Quarante-sept euros. Des bonbons, des rasoirs, un câble USB et un désodorisant. Rien de spectaculaire. Mais pour cette mère de famille de 41 ans, arrêtée dans un magasin discount de Dieppe, l’addition judiciaire a été bien plus salée. Cliente régulière des lieux, elle a été surprise en flagrant délit de vol et condamnée à 90 jours-amendes, malgré une situation personnelle qu’elle qualifie d’insoutenable. C’est la gérante du magasin qui, flairant quelque chose d’étrange chez cette habituée, a fait intervenir un agent de sécurité. Une fouille rapide a suffi : les produits étaient là, dissimulés, non passés en caisse. Préjudice total : 47,43 euros. Placée en garde à vue, elle évoque des fins de mois difficiles, le chômage, quatre enfants à charge.
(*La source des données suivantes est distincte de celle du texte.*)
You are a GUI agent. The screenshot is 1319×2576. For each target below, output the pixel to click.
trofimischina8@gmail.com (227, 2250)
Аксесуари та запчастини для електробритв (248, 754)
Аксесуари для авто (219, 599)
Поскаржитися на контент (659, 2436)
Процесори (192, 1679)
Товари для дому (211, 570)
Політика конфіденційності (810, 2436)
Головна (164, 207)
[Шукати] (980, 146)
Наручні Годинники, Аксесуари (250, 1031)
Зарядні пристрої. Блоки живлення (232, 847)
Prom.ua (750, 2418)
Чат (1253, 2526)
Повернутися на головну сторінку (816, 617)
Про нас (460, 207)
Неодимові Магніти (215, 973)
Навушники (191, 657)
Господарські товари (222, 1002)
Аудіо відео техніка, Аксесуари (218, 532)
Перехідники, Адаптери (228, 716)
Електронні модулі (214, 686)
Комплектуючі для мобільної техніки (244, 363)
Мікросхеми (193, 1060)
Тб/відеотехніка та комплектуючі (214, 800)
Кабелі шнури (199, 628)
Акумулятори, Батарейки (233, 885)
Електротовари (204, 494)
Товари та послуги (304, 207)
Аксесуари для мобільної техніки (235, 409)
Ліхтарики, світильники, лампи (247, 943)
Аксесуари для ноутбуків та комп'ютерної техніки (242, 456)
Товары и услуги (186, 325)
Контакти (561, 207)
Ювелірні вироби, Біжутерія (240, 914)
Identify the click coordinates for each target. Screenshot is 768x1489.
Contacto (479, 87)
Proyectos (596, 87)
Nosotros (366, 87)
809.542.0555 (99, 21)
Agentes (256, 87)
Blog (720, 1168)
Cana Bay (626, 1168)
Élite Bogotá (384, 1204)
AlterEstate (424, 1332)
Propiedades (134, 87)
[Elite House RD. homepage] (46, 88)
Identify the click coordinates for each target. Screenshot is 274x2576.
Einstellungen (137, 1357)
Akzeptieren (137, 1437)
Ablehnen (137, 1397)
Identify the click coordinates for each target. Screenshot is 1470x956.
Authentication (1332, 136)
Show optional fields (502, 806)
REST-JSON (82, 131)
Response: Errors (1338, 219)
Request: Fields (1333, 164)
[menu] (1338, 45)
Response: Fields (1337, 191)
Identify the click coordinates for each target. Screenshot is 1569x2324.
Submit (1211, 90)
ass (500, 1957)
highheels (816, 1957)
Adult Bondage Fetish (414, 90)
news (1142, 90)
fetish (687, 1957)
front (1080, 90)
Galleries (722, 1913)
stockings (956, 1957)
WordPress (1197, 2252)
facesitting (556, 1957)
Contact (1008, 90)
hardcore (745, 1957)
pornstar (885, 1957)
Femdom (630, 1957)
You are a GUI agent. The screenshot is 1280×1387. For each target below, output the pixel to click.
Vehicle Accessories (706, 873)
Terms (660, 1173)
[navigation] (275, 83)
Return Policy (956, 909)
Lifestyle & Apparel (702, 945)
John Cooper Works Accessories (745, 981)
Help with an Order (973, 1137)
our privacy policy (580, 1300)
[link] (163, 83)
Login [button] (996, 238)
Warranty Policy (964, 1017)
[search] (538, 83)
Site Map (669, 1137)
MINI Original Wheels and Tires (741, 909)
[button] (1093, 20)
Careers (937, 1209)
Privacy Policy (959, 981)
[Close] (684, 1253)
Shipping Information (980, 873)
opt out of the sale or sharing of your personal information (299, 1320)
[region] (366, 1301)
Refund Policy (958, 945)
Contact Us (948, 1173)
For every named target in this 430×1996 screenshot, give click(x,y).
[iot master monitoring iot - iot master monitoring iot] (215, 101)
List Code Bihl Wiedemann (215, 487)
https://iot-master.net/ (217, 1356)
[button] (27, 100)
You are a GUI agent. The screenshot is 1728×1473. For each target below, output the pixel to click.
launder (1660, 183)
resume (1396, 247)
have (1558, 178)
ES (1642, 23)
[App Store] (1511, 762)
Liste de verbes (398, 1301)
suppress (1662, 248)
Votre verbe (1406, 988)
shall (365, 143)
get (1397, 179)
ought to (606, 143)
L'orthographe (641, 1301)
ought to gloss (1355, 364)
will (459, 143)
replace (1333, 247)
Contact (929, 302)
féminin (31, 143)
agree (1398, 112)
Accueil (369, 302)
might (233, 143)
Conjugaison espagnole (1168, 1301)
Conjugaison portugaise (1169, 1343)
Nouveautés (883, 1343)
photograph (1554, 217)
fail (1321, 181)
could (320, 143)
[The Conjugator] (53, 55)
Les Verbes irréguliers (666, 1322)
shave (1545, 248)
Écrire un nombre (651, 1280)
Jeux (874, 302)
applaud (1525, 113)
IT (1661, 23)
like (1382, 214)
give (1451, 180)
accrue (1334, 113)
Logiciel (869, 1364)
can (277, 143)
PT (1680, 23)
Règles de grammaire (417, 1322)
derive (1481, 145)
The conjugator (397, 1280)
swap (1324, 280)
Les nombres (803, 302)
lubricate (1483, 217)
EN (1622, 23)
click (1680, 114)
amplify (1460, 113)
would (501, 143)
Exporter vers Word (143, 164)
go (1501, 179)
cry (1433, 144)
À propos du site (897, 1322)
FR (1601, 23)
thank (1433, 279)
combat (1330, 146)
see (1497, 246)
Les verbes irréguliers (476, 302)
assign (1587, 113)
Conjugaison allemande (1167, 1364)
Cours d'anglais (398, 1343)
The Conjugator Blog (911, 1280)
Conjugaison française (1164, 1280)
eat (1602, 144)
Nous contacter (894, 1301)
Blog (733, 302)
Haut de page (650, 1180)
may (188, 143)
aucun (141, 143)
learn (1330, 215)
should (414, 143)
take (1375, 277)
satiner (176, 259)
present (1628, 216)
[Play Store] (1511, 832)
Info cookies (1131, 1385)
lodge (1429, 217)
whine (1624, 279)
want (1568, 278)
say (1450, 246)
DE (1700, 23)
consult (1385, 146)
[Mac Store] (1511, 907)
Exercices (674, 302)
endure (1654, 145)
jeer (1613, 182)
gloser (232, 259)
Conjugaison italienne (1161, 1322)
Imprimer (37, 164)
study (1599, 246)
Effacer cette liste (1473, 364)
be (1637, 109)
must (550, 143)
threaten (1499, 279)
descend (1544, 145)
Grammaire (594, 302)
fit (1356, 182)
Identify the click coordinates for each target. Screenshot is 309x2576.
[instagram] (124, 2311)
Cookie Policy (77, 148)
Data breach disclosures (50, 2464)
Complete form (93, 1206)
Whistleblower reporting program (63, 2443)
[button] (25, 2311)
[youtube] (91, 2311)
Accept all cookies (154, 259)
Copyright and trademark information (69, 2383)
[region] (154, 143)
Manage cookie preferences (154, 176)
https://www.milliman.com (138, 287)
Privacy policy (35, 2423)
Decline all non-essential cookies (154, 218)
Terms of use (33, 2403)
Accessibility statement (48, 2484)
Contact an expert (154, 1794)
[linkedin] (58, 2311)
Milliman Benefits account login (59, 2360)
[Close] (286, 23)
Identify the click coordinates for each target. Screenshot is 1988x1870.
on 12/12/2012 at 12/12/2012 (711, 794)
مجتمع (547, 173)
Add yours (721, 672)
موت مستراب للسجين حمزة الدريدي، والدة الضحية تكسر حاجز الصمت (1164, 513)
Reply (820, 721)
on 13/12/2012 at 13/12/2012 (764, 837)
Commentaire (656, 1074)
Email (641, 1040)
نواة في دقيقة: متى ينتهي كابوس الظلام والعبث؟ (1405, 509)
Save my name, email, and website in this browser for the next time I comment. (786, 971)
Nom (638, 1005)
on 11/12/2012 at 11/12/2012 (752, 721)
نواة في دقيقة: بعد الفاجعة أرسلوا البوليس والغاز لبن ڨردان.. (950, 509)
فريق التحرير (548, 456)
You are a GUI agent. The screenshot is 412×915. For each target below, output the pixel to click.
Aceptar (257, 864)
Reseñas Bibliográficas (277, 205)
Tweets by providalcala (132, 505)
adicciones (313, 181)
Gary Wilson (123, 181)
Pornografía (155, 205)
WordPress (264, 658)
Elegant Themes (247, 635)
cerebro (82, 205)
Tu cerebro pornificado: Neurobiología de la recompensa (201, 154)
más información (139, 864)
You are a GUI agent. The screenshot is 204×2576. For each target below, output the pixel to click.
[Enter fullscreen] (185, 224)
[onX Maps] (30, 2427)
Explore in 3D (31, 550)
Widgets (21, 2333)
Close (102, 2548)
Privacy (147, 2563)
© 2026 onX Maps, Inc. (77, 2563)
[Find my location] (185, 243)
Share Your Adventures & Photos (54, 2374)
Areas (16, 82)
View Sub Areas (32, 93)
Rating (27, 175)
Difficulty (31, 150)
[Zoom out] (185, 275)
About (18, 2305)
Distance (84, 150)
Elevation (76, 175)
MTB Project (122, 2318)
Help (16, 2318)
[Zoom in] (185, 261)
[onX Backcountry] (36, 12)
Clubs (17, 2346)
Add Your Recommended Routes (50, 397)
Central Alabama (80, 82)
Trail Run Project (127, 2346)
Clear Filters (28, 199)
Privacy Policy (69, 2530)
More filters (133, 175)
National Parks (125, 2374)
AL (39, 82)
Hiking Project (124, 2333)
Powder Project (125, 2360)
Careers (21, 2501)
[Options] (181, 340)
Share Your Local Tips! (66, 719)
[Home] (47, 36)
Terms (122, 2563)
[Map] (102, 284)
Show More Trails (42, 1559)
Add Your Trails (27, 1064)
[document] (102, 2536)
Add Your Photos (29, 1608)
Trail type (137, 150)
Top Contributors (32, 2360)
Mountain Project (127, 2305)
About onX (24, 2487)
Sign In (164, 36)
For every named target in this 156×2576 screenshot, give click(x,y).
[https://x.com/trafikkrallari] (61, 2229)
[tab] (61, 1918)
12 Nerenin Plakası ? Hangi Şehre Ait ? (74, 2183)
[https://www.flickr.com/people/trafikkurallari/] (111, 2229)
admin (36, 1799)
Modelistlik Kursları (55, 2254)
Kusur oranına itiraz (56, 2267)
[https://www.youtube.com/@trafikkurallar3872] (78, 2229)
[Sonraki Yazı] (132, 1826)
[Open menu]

Un casier bien rempli, une indulgence mesurée
Mais derrière le geste, un lourd passif. Le casier judiciaire de la prévenue affiche déjà 14 condamnations, principalement pour vols. Le procureur n’y va pas par quatre chemins : « Le 3 décembre, ce n’est pas la fin du mois. Et ce ne sont pas des produits de première nécessité. » Il demande deux mois de prison avec sursis probatoire, accompagnés de 105 heures de travail d’intérêt général. Objectif : remettre la prévenue « en selle », selon ses mots. Mais du côté de la défense, on plaide l’impossibilité. Avec quatre enfants à gérer, les TIG sont jugés irréalisables. L’avocate suggère plutôt une peine de jours-amendes. Le tribunal suit cette ligne : 90 jours à 5 euros. Une condamnation qui, si elle n’est pas réglée, pourra se transformer en incarcération. Client fidèle ou multirécidiviste : à Dieppe, la ligne de caisse a viré ligne rouge.